Dataset#

class nemo_microservices.types.Dataset(*args: Any, **kwargs: Any)

Bases: BaseModel

files_url: str

The location where the artifact files are stored.

This can be a URL pointing to NDS, Hugging Face, S3, or any other accessible resource location.

id: str | None = None

The ID of the entity.

With the exception of namespaces, this is always a semantically-prefixed base58-encoded uuid4 [<prefix>-base58(uuid4())].

created_at: datetime | None = None: Timestamp for when the entity was created.

custom_fields: Dict[str, str] | None = None: A set of custom fields that the user can define and use for various purposes.

format: str | None = None: Specifies the dataset format, referring to the schema of the dataset rather than the file format.
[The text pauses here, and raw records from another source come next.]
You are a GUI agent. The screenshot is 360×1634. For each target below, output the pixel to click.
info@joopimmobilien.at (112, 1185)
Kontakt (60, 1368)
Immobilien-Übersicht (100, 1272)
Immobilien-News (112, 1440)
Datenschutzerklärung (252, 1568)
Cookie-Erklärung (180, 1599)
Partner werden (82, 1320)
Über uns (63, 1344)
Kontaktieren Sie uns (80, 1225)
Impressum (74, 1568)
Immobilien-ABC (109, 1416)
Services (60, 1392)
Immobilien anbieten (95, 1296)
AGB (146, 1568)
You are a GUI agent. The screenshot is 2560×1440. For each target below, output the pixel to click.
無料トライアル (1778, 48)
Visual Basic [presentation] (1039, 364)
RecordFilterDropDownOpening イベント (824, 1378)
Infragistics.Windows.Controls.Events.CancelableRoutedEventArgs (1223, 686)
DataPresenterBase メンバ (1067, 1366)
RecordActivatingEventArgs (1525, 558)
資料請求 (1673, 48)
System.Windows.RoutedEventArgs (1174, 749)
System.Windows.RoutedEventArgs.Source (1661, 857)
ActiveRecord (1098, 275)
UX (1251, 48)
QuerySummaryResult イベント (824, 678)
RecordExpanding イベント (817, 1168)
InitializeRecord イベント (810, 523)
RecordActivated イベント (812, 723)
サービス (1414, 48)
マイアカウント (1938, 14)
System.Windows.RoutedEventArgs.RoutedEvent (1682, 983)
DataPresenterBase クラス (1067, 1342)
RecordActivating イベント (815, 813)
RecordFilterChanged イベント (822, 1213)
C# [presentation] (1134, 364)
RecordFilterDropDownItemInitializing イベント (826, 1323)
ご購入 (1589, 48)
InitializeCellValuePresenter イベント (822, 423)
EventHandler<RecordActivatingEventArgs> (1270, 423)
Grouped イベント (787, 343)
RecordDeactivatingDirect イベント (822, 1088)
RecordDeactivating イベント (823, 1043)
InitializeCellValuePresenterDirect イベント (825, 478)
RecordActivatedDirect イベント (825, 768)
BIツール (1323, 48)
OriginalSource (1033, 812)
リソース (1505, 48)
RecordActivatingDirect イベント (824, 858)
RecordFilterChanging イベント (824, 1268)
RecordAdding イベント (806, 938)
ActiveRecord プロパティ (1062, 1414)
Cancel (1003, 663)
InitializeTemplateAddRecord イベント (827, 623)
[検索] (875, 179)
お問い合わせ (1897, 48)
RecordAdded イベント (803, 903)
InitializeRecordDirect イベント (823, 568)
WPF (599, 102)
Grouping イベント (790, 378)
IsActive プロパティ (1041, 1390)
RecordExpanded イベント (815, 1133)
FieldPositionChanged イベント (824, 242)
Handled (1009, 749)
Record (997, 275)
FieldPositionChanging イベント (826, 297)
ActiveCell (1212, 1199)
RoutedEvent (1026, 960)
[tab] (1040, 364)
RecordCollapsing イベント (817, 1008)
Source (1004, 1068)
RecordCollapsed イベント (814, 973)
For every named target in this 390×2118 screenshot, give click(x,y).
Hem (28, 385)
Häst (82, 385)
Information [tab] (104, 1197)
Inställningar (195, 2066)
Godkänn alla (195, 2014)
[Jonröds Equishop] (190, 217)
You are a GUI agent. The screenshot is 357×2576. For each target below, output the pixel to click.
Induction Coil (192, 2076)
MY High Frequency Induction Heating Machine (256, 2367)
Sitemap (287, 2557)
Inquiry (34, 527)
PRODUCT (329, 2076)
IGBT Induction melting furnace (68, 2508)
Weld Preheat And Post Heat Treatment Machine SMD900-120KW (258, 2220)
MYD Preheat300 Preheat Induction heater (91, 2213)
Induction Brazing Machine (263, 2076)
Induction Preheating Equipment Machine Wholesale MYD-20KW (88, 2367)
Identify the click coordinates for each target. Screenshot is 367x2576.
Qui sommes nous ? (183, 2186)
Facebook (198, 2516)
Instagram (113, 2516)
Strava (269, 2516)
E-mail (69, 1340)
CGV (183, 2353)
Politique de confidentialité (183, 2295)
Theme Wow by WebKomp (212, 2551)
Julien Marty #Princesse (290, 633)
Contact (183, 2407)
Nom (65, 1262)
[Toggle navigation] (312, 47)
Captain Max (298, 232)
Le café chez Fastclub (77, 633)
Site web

Examples include SQuAD, BEIR, etc.

hf_endpoint: str | None = None

For HuggingFace URLs, the endpoint that should be used.

By default, this is set to the Data Store URL. For HuggingFace Hub, this should be set to “https://huggingface.co”.

limit: int | None = None: The maximum number of items to be used from the dataset.

name: str | None = None

The name of the entity.

Must be unique inside the namespace. If not specified, it will be the same as the automatically generated id.

namespace: str | None = None

The namespace of the entity.

This can be missing for namespace entities or in deployments that don’t use namespaces.

project: str | None = None: The URN of the project associated with this entity.

split: str | None = None: The split of the dataset. Examples include train, validation, test, etc.

updated_at: datetime | None = None: Timestamp for when the entity was last updated.